### SOURCE TEXT
Every Mom at some point or another has worn a particular pair of glasses in her life.

It’s true.

As Beverly Goldberg demonstrated last night with a simple stroll past her two sons wrestling (excuse me, doing kara-te!) in the living room, she showed that she owned a pair of “Mom Goggles.”

Spoiler Alert: This is a recap of “The Goldbergs” from December 10, 2013

What are “Mom Goggles” you ask? It’s a specific type of lens a Mom sees the world through whereby which everything her child or children does is unequivocally amazing, perfect and life-altering. This special perspective is the equal combination of excitement, denial and a unique kind of love that only a Mother can give.

This guidance and encouragement can even lead to showing up at her son’s high school to threaten (in the funniest way possible) the talent show director, Mr. Glasscott, for denying her breathtaking Barry from shining a light on the world with his incredibly uncoordinated and non-karate karate performance in front of the entire school.

The performance would not be considered “cool” by any stretch of the imagination. The cool kids in the crowd would surely ridicule him.

Strangely enough though, after Beverly Goldberg’s meet-and-greet with Mr. Glasscott, that had elements of verbal karate, news broke in suburban Philadelphia the the Tri-State Talent Show Committee had overruled the high school and would, therefore, give Barry his black belt/his Dad’s robe belt back!

The only other thing standing in Barry’s was, well, a dinner roll.

And yes, this matter clearly warranted a Tri-State ruling. Those talent shows are incomparably high octane. Just be sure not to mess with the National Talent Show Committee.

While “The Karate Kid” was getting a Goldberg-reboot courtesy of director/robber with a panty-hose mask and lethal red light saber Adam, Erica was preparing to act cool by sitting in the front row to witness her brother’s genuinely spectacular knockout (KO). It’s what older sisters do (I know from personal experience). However, Pops didn’t see it that way. He saw the situation differently.

Call it “Pops Goggles.”

First, it was singing. Then, it was the banjo. The accordion was also mentioned as an alternative. No dice. Erica was as unmoved as Pops reading a magazine with “Eight Ways to Catch a Hunk.”

Then, after a frank discussion from Murray Goldberg to Mr. Glasscott, news broke again in the talent show universe when the National Talent Show Committee overruled the Tri-State Talent Show Committee to allow Barry to continue his dream of kara-te. What are the odds!? Although, it does makes sense: national would trump the tri-state.

The night of the talent show was ripe for glory, as well as a surprise or two…

The time had come for Barry to showcase his ninja skills, despite the very unusual bickering between the Tri-State and National Talent Show Committees and his Dad’s wisdom to refrain from performing with a touching story from his youth.

It was time to transform the high school auditorium into Barry’s own personal dojo.

### INSTRUCTIONS
a – In the recap, who is the talent show director whom Beverly Goldberg confronts at the high school?
b – Print the section of the recap that opens with the words containing "This guidance and" and closes with "a dinner roll.", copied word for word.

### RECORD EXCERPTS
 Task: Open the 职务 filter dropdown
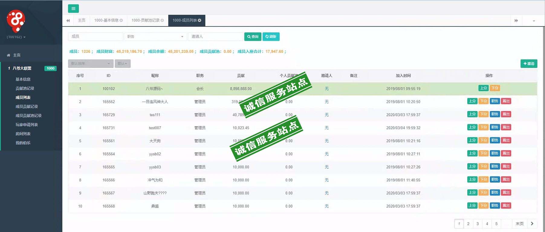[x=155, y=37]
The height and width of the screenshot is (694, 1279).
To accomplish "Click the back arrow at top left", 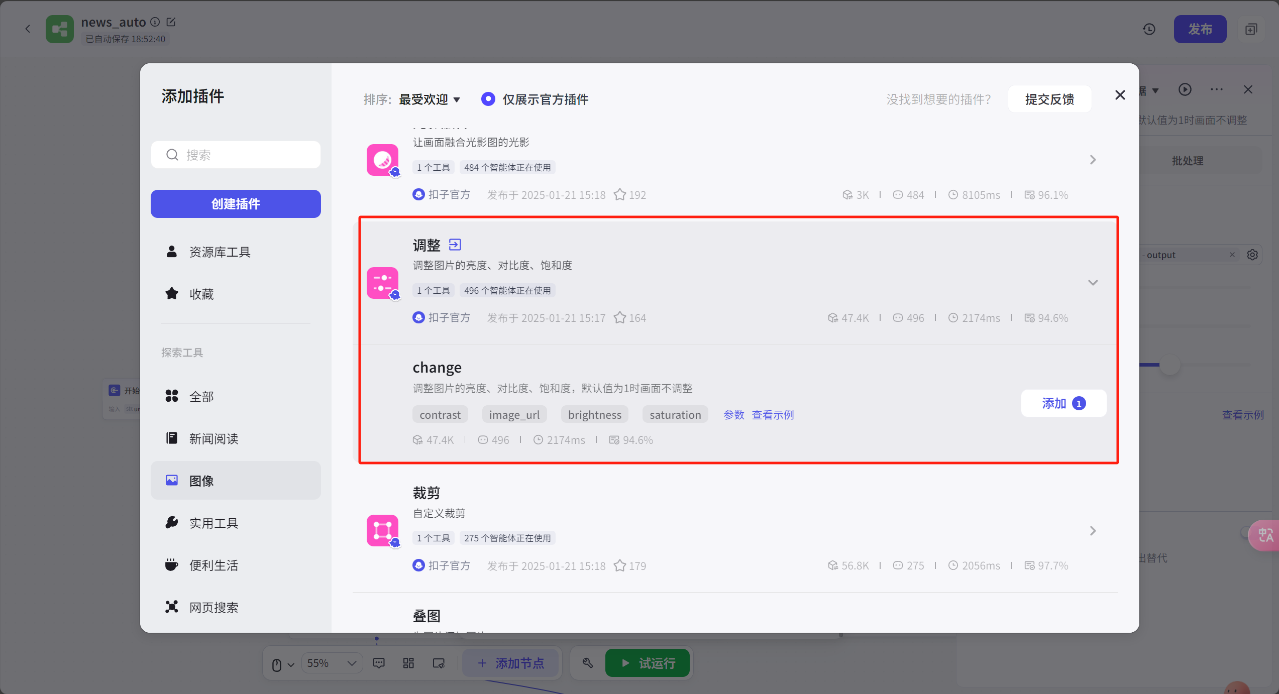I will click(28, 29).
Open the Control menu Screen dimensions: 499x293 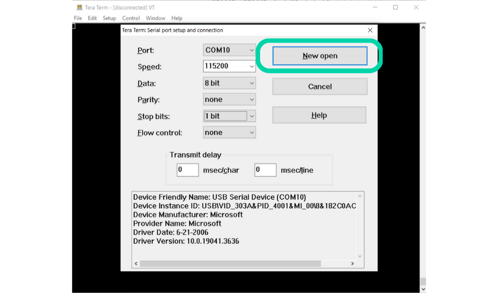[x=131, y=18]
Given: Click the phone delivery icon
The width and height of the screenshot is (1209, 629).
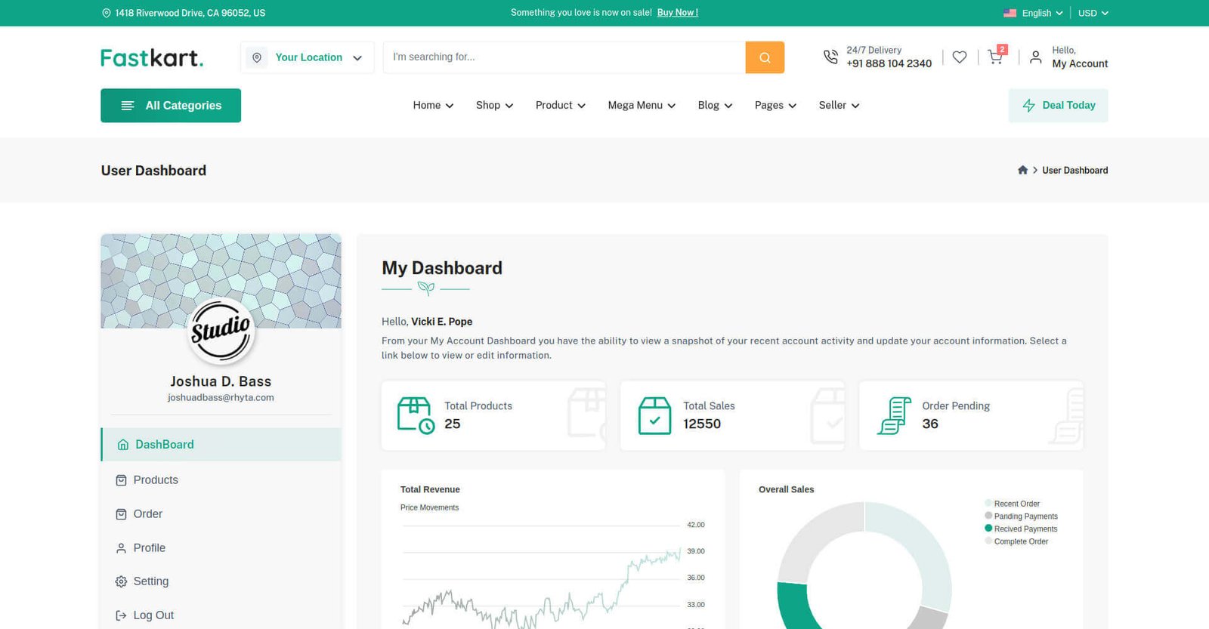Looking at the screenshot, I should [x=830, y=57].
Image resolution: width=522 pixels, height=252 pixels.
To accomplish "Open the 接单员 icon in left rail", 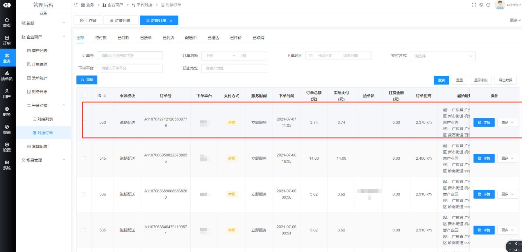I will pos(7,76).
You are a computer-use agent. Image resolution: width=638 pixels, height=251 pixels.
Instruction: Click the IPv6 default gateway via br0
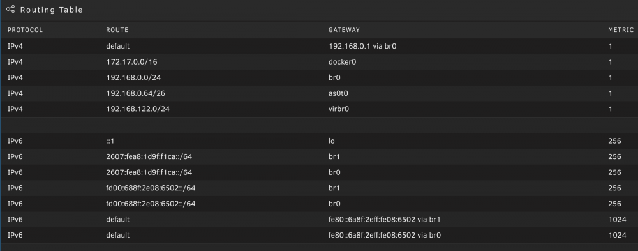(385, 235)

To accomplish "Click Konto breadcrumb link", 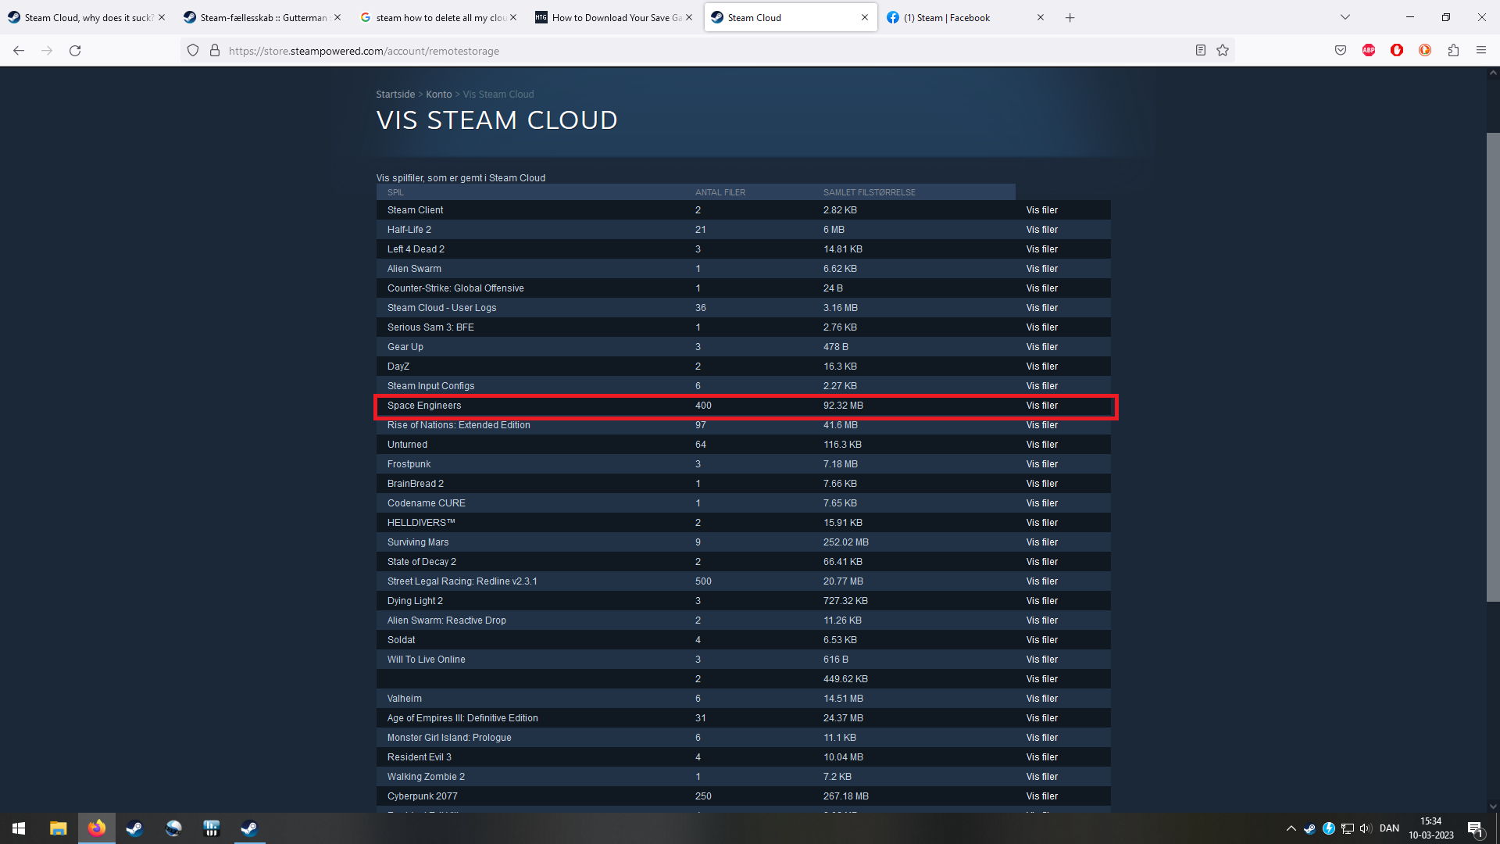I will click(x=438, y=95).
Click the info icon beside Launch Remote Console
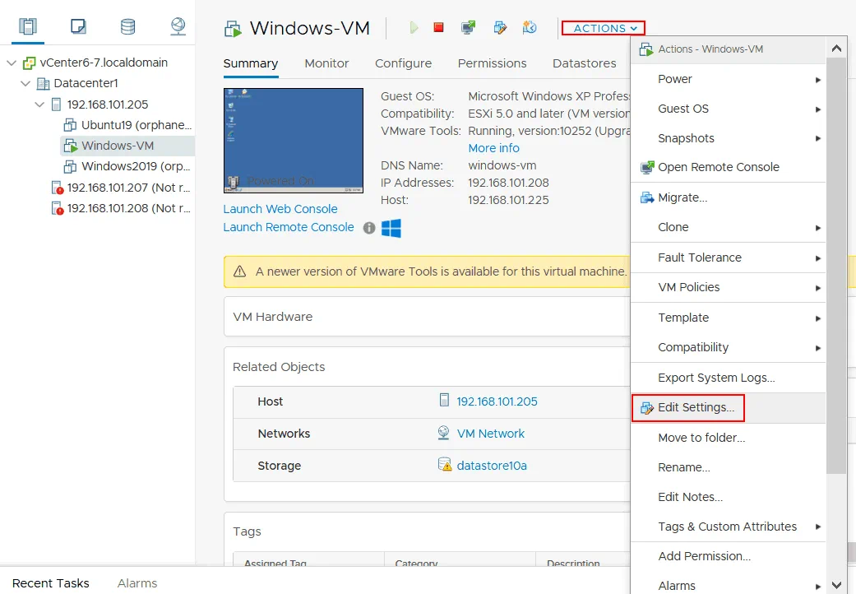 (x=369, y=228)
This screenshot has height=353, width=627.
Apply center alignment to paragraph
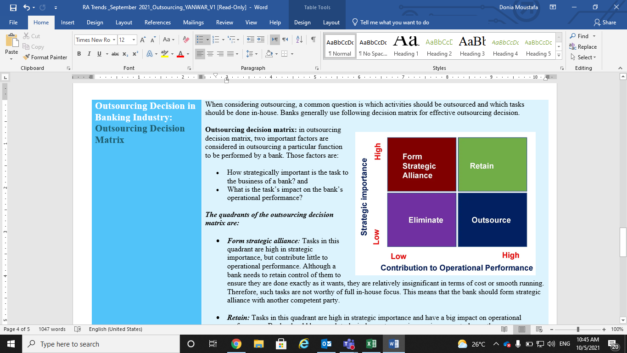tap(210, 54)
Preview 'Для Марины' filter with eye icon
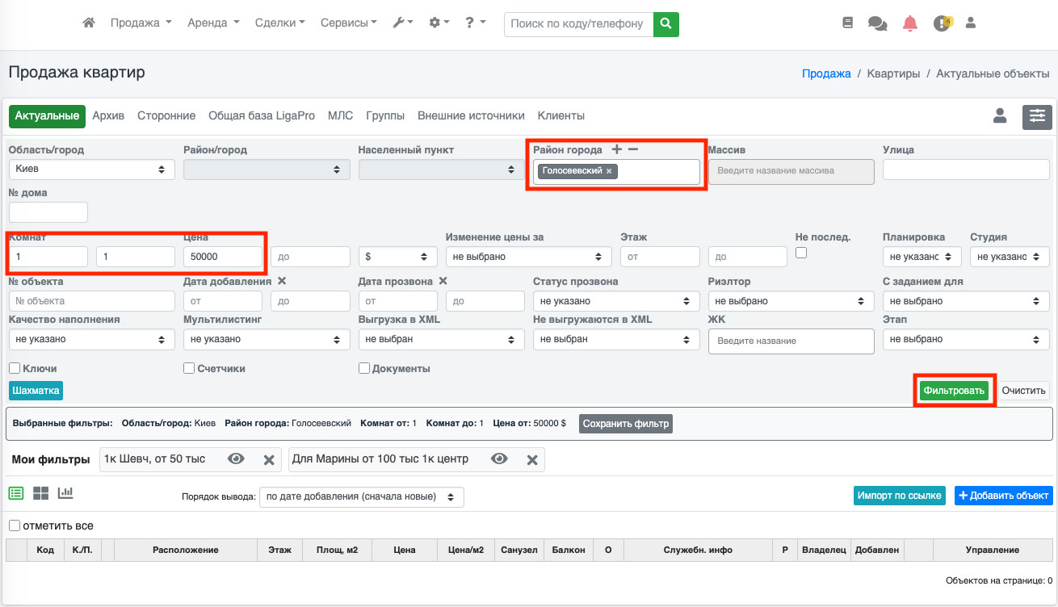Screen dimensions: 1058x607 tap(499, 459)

### SOLUTIONS TO THE EXERCISE
a – Mr. Glasscott

b –
This guidance and encouragement can even lead to showing up at her son’s high school to threaten (in the funniest way possible) the talent show director, Mr. Glasscott, for denying her breathtaking Barry from shining a light on the world with his incredibly uncoordinated and non-karate karate performance in front of the entire school.

The performance would not be considered “cool” by any stretch of the imagination. The cool kids in the crowd would surely ridicule him.

Strangely enough though, after Beverly Goldberg’s meet-and-greet with Mr. Glasscott, that had elements of verbal karate, news broke in suburban Philadelphia the the Tri-State Talent Show Committee had overruled the high school and would, therefore, give Barry his black belt/his Dad’s robe belt back!

The only other thing standing in Barry’s was, well, a dinner roll.